WORK ITEM
Extract each of the lines below word for word, leaving nothing out and changing nothing.

══════

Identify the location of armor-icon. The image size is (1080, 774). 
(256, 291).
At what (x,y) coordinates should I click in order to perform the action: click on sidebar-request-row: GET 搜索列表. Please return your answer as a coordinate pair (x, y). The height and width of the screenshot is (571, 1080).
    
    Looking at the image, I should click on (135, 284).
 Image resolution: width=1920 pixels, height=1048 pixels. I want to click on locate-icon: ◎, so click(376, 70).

══════

ANSWER BOX
Identify the location of armor-icon. The image size is (1080, 774). 
(256, 291).
At what (x,y) coordinates should I click in order to perform the action: click on sidebar-request-row: GET 搜索列表. Please return your answer as a coordinate pair (x, y). The height and width of the screenshot is (571, 1080).
    
    Looking at the image, I should click on (135, 284).
 Image resolution: width=1920 pixels, height=1048 pixels. I want to click on locate-icon: ◎, so click(376, 70).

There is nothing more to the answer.